Bivouac au Lac d'Oncet (ou comment mourir écrasé sous sa tente...)



« Qu’est ce qu’on fait la prochaine fois ?

- On plante la tente en haut de la montagne ?

- Ah oui, bonne idée ! »


Mais oui, à ce moment-là, c’était une bonne idée. Il faisait chaud, c’étaient les vacances, j’étais en pleine forme. Je nous voyais bien, mon Gnome (qui me dépasse maintenant d’une bonne tête) et moi, portant fièrement nos sacs de baroudeurs sur nos épaules, flanqués de notre athlétique setter obéissant, plantant notre bivouac en haut de la montagne.


Ça ne s’est pas tout à fait passé comme cela…


Fin aout 2021. Nous quittons notre Gers profond en début d’après-midi. Le réveil a été difficile, les sacs compliqués à faire et en plus, je me suis perdue dans le supermarché pour faire les dernières courses. Le Gnome a fait les sandwichs au pâté dans la voiture. Le chien a vomi quatre fois sur sa couverture. Et moi j’ai vaguement apprécié le fait de ne plus avoir d’odorat depuis six mois.


Nous roulons masqué. Le covid tourne sur mon service depuis deux semaines. À la maison, nous vivons dehors et à deux mètres l’un de l’autre. À l’intérieur, je porte un masque, me lave les mains sans arrêt et je me fais défoncer le nez toutes les semaines. Ce bivouac, nous en rêvions depuis des semaines, alors nous avons décidé de le maintenir. C’est juste que nous ferons tente à part pour ne pas mélanger nos microbes. Et que nous porterons donc une tente chacun…
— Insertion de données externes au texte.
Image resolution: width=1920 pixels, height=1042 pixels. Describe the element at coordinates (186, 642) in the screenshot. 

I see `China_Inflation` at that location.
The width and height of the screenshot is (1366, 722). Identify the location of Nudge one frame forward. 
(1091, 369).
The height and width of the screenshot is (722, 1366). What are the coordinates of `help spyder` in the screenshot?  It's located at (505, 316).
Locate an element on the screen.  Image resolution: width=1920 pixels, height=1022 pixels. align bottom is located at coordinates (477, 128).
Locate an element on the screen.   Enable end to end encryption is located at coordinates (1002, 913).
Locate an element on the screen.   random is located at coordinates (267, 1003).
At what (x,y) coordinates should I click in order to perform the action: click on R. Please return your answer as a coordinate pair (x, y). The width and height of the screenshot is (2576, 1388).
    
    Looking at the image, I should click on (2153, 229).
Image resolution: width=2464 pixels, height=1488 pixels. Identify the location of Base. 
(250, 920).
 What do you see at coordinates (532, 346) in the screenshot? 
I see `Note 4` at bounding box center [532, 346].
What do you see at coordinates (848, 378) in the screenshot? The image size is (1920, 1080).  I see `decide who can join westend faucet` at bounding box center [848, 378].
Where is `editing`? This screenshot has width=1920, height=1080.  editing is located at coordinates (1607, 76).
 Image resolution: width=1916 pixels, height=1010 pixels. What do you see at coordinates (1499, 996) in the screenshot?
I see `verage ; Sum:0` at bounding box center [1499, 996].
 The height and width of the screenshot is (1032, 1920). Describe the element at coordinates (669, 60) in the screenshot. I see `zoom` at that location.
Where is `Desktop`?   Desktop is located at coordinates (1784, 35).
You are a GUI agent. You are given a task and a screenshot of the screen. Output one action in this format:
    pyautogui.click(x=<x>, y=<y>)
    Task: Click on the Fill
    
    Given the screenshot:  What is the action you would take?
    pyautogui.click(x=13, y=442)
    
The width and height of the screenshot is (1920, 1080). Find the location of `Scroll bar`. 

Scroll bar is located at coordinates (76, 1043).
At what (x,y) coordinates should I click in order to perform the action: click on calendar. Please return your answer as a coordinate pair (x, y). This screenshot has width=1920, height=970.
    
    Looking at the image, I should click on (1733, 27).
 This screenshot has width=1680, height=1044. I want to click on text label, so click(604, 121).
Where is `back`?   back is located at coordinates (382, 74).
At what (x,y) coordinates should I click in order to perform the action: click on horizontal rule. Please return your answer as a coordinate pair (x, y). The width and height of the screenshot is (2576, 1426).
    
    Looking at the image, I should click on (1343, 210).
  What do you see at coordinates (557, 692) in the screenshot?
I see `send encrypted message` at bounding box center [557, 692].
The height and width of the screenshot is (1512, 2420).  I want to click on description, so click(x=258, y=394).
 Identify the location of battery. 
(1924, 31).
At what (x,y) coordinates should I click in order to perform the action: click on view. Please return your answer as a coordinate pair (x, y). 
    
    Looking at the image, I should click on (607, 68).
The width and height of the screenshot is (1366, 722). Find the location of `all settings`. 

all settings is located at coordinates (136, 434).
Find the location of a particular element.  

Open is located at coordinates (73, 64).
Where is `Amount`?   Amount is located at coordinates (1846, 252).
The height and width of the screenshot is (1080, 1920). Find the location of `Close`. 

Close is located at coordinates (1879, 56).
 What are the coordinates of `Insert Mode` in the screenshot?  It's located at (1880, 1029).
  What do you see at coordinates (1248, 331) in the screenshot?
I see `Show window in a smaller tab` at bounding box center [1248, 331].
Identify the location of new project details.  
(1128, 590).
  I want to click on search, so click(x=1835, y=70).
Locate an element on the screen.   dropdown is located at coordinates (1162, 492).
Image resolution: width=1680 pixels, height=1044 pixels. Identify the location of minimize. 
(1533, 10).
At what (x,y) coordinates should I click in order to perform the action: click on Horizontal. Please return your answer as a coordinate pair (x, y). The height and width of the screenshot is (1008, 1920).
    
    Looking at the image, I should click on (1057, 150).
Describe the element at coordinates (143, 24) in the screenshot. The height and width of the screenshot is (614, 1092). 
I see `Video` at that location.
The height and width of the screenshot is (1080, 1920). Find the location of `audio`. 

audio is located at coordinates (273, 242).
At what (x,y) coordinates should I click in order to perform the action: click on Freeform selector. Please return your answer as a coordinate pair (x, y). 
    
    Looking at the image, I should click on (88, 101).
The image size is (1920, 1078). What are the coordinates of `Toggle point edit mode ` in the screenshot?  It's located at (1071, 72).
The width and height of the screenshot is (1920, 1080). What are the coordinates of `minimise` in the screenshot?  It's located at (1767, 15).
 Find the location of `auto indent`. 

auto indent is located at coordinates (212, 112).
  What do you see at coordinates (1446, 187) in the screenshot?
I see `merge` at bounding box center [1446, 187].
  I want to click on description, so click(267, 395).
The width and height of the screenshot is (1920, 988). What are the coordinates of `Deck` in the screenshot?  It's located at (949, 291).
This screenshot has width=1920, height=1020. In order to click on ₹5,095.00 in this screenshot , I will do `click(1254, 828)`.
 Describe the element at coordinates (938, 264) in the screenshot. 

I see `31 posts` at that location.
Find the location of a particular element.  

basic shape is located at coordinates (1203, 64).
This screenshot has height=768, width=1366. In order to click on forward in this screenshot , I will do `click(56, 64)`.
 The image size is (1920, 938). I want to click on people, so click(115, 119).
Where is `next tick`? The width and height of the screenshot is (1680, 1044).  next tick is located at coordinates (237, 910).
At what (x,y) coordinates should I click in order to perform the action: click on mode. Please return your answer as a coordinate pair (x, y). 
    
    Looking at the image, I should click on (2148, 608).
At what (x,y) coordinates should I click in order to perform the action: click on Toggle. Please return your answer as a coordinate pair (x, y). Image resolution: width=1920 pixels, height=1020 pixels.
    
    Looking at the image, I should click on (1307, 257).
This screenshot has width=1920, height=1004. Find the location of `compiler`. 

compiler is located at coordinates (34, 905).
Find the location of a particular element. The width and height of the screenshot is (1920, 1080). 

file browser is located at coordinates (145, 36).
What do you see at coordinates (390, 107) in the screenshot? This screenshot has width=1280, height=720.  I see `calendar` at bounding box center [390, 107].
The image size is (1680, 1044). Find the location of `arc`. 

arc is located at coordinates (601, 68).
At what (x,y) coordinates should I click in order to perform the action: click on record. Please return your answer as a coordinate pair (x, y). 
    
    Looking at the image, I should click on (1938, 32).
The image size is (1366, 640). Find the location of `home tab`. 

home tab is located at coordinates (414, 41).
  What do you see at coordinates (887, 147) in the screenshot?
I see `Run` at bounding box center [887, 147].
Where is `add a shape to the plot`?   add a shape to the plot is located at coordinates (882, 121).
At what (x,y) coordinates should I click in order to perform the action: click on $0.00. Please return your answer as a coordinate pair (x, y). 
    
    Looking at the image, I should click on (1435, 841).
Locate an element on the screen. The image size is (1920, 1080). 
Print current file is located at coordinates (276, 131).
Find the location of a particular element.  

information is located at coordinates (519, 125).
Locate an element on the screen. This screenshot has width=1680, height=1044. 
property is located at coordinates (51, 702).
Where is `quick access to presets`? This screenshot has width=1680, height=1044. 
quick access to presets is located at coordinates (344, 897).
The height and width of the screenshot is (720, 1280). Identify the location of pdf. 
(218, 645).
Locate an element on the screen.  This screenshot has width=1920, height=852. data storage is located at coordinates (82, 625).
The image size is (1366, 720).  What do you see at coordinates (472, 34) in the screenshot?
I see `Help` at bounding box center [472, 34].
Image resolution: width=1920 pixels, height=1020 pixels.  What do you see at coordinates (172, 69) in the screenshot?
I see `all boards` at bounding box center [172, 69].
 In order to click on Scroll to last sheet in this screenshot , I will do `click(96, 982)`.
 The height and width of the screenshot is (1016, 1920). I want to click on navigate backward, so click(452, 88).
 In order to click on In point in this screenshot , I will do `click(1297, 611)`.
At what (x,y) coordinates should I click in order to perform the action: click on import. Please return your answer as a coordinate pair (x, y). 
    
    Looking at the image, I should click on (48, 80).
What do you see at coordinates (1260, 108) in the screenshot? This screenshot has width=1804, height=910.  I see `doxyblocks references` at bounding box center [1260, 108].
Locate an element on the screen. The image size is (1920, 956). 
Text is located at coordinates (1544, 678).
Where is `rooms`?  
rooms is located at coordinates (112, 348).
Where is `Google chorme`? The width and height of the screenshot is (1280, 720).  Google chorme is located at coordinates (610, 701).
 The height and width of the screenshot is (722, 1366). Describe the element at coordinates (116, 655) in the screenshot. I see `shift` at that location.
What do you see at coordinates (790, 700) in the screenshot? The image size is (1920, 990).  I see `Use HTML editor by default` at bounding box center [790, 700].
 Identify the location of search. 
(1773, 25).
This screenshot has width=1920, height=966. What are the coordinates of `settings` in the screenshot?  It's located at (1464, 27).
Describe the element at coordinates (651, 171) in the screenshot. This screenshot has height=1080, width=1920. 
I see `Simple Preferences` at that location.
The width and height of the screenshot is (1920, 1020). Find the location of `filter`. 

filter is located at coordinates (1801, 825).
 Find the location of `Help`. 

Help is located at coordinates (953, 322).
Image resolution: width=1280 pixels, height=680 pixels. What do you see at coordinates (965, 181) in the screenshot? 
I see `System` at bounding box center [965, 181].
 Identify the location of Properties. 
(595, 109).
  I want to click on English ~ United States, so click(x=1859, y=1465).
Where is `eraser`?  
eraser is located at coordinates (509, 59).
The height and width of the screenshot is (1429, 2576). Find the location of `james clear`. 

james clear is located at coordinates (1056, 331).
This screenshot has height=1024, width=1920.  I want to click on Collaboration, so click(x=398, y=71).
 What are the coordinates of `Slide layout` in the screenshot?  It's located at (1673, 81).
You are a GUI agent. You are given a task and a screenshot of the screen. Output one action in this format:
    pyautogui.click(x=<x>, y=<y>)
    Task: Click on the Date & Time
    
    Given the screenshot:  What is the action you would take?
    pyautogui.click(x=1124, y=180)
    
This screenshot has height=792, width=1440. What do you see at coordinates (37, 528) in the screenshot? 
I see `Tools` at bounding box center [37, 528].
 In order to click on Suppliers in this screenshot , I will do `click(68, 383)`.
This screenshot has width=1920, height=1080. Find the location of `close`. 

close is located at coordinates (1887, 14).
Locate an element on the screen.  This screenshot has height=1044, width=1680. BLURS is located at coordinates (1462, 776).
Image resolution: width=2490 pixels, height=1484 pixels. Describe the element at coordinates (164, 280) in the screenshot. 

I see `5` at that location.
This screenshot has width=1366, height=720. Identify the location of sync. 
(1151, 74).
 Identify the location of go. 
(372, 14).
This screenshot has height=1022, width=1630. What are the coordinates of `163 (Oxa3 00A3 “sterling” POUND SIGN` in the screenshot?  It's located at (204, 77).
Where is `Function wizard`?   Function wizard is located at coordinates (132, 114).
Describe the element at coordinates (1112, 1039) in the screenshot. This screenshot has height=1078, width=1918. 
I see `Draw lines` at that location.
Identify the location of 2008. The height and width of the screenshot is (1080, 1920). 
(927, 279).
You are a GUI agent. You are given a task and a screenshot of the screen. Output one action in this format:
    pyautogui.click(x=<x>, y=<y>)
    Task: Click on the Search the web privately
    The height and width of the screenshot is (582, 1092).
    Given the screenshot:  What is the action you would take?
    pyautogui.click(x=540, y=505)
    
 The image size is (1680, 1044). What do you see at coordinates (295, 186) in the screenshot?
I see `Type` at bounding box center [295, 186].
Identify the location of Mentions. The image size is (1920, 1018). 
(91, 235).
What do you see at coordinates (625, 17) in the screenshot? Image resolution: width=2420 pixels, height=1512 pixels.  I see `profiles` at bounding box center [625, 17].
Au Col du Tourmalet, nous faisons une pause photo. Tout le monde, y compris mon Gnome, s’est foutu de moi, quand j’ai soutenu qu’il y avait des lamas qui y broutait. Je compte bien ramener des preuves !

Un lama vu de dos, mais un lama tout de même comme preuve


Nous arrivons au parking. Je tire une gueule de trois kilomètres. Le brouillard est dense, je ne suis pas sûre de retrouver le chemin. Quiconque a pris cette voie pour grimper au Pic du Midi sait pertinemment que c’est absolument impossible de se tromper de chemin. Mais je suis capable de tout au niveau orientation…

Dans les nuages

Soulagement en s’engageant sur le chemin, le brouillard est dissipé. Si nous tournons la tête vers la Mongie, c’est tout blanc. Si nous regardons vers là où nous allons, c’est soleil éclatant. La magie de la montagne !


Nous voilà partis gaiement, chien en tête, chargés comme des bourriquets. Demi-tour. Le Gnome est en tongs. Il a oublié (mais comment ça tu as oublié???) d’enfiler ses chaussures de rando à la voiture lorsque j’étalais le contenu de notre bivouac sur le bitume.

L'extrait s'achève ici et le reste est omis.